== DOCUMENT EXCERPT ==

[Sca-cooks] The Science of Cooking

Glenn Gorsuch ggorsuch at gmail.com
Fri Aug 3 21:08:57 PDT 2018


You can actually have it for free download if you want.  That was the deal
when I got the donations needed to get it translated.  I just put it
through Lulu because *I* wanted a pretty book to put on my bookshelf, and
one to take to events to cook (surprisingly, printing it through Lulu was
cheaper and easier than through my local copy store).  Any profits made
from the printing of the book is being gifted to the West Coast Culinary
Symposium (SCA event) to help pay for keynote speakers’ travel costs.

Yes, it is a -translation- of the Radavansky transcription of the original
text.  The transcription came from a Hungarian website (link on my blog).
Oh, and Julia posted it below.


> Okay, the price didn't seem to be too bad, so I just ordered this.  I
> assume this will just be a translation. I hope I can figure out the
> recipes. I'm much more used to starting with a redaction and verifying that
> against the original recipe.

===
== RECORDS SUPPLIED ==

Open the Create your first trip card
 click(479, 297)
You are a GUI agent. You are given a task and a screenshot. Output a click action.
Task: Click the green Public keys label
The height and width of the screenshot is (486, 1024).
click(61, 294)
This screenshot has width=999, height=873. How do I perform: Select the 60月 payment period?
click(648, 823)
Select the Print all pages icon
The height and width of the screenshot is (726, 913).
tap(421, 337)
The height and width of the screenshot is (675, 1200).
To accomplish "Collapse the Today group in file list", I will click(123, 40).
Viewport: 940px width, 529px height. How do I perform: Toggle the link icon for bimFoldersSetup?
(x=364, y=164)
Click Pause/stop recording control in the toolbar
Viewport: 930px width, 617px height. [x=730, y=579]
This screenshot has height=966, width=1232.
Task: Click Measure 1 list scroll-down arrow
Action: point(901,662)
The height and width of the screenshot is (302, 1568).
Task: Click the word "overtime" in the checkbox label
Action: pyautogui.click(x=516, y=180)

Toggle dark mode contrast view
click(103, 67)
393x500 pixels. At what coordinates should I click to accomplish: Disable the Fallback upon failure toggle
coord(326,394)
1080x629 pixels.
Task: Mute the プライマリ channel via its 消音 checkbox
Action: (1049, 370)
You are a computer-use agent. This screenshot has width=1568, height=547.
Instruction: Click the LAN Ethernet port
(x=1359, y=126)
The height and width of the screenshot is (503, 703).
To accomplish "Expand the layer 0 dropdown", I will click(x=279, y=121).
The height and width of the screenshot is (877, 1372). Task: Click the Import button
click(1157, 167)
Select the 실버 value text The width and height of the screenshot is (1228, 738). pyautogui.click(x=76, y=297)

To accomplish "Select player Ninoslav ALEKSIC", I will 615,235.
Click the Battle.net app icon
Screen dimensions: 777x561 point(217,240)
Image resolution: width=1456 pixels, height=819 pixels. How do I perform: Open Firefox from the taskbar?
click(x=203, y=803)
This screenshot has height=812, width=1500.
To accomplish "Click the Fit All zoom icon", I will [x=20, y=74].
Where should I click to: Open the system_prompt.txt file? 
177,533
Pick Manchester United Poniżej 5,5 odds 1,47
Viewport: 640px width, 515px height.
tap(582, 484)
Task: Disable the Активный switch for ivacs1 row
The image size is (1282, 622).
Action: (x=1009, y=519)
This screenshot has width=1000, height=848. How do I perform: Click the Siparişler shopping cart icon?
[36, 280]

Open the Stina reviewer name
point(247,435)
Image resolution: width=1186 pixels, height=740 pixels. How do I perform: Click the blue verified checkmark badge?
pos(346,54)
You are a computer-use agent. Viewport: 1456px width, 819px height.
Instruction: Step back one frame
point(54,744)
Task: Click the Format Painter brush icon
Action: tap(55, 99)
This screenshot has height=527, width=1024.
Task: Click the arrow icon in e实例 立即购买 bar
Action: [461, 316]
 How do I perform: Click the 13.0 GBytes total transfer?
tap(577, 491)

===

TASKS TO COMPLETE
**a.** Answer these questions from the mailing list post:
(i) Where is any profit from printing the book being given?
(ii) What kind of website did the transcription come from?
(iii) Which transcription is the book a translation of?
**b.** Reproduce everything in the mailing list post from "Glenn Gorsuch ggorsuch" down to "on my blog).".
These records are separate material, unrelated to the mailing list post.

ANSWERS
**a.**
(i) To the West Coast Culinary Symposium (an SCA event), to help pay for keynote speakers' travel costs.
(ii) A Hungarian website.
(iii) The Radavansky transcription of the original text.

**b.**
Glenn Gorsuch ggorsuch at gmail.com
Fri Aug 3 21:08:57 PDT 2018


You can actually have it for free download if you want.  That was the deal
when I got the donations needed to get it translated.  I just put it
through Lulu because *I* wanted a pretty book to put on my bookshelf, and
one to take to events to cook (surprisingly, printing it through Lulu was
cheaper and easier than through my local copy store).  Any profits made
from the printing of the book is being gifted to the West Coast Culinary
Symposium (SCA event) to help pay for keynote speakers’ travel costs.

Yes, it is a -translation- of the Radavansky transcription of the original
text.  The transcription came from a Hungarian website (link on my blog).